A patient registry is an organized system that uses observational research methods to collect data for the scientific assessment of patient outcomes. Patient registries are an important tool for clinical research, quality improvement, population management, and surveillance. Since 2005, the Agency for Healthcare Research and Quality (AHRQ) has supported projects to improve the quality and efficiency of patient registries and the transparency of registry-based research. Below are brief descriptions of several efforts. Visit the project pages to learn more and access reports and white papers.
The Registry of Patient Registries (RoPR) contains registry-specific information intended to promote collaboration, reduce redundancy, and improve transparency among registry holders. AHRQ has designed and deployed the RoPR system to complement ClinicalTrials.gov by providing additional registry-specific data elements.
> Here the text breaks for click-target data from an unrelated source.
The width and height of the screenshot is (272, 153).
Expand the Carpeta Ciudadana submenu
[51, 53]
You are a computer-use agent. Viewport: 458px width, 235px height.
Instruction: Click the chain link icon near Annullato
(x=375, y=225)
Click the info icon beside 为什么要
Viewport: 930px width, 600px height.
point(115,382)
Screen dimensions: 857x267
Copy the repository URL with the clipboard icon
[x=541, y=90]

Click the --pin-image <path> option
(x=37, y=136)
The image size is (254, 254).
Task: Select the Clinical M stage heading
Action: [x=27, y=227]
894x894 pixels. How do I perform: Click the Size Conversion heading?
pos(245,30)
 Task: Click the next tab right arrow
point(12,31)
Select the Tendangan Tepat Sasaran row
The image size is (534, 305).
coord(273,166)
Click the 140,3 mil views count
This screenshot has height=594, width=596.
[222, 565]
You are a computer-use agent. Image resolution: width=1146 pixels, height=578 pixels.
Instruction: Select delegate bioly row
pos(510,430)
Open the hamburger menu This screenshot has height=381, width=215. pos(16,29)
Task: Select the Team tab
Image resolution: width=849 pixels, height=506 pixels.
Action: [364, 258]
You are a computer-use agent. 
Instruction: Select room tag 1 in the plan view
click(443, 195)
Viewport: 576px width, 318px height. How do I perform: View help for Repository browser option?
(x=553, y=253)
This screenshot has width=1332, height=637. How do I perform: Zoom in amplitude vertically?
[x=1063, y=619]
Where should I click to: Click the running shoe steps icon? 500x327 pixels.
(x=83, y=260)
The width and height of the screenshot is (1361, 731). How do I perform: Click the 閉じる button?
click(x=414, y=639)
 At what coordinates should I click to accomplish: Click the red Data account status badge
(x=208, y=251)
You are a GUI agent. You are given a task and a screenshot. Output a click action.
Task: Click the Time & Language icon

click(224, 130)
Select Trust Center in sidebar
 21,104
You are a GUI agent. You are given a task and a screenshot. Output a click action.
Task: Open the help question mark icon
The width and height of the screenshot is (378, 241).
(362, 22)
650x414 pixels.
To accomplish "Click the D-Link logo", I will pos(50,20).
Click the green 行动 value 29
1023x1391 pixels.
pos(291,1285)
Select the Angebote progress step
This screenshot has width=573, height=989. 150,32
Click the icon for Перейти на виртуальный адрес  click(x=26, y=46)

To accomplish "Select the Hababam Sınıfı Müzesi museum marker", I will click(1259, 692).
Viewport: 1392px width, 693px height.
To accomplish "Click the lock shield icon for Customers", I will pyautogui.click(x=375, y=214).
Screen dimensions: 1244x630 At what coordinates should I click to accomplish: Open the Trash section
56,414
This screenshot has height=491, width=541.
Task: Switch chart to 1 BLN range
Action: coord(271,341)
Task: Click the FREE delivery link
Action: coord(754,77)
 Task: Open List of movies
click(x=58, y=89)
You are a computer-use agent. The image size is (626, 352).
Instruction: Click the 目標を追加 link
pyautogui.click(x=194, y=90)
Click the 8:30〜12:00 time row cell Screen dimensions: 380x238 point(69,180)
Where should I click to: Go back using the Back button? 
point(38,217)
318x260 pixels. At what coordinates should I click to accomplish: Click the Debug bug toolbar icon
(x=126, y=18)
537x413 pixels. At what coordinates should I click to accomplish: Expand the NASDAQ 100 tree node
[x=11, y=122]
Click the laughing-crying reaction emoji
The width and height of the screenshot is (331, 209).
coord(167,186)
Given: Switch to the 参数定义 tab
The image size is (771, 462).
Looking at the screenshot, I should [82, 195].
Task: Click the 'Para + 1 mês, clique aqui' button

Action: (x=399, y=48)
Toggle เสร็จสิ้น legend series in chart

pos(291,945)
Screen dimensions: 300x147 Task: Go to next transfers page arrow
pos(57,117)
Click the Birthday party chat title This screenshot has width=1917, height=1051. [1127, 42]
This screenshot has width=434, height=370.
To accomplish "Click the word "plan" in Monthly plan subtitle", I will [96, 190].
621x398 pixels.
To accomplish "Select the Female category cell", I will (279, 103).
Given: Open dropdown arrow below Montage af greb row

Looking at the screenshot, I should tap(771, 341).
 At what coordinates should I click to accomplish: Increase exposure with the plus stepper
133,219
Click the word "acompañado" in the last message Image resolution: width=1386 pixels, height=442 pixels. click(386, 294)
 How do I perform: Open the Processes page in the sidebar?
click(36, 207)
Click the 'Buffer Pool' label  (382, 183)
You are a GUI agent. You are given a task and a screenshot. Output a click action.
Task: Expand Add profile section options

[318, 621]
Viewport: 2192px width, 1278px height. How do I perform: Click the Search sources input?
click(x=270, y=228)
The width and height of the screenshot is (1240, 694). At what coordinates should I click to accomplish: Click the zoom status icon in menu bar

The foundation for the Outcome Measures Harmonization project is the Outcome Measures Framework, a conceptual model for classifying outcomes that are relevant to patients and providers across most conditions. The OMF is intended to serve as a content model for developing harmonized outcome measures in specific disease areas. Building on this, AHRQ developed standardized libraries of outcome measures in five clinical areas—atrial fibrillation, asthma, depression, lung cancer, and lumbar spondylolisthesis. AHRQ then supported the next step of implementing the standardized library of depression outcome measures in two patient registries and a health system.
The AHRQ publication "Registries for Evaluating Patient Outcomes: A User's Guide" was first published in 2007 as a reference handbook with practical information on the design, operation, and analysis of patient registries. It also includes real-world contemporary case examples to illustrate key principles of registry design, operation, and evaluation and to demonstrate different strategies and perspectives to address common challenges. The User's Guide was updated in 2011, 2014, and 2020 to address new topics in registry methodology and science.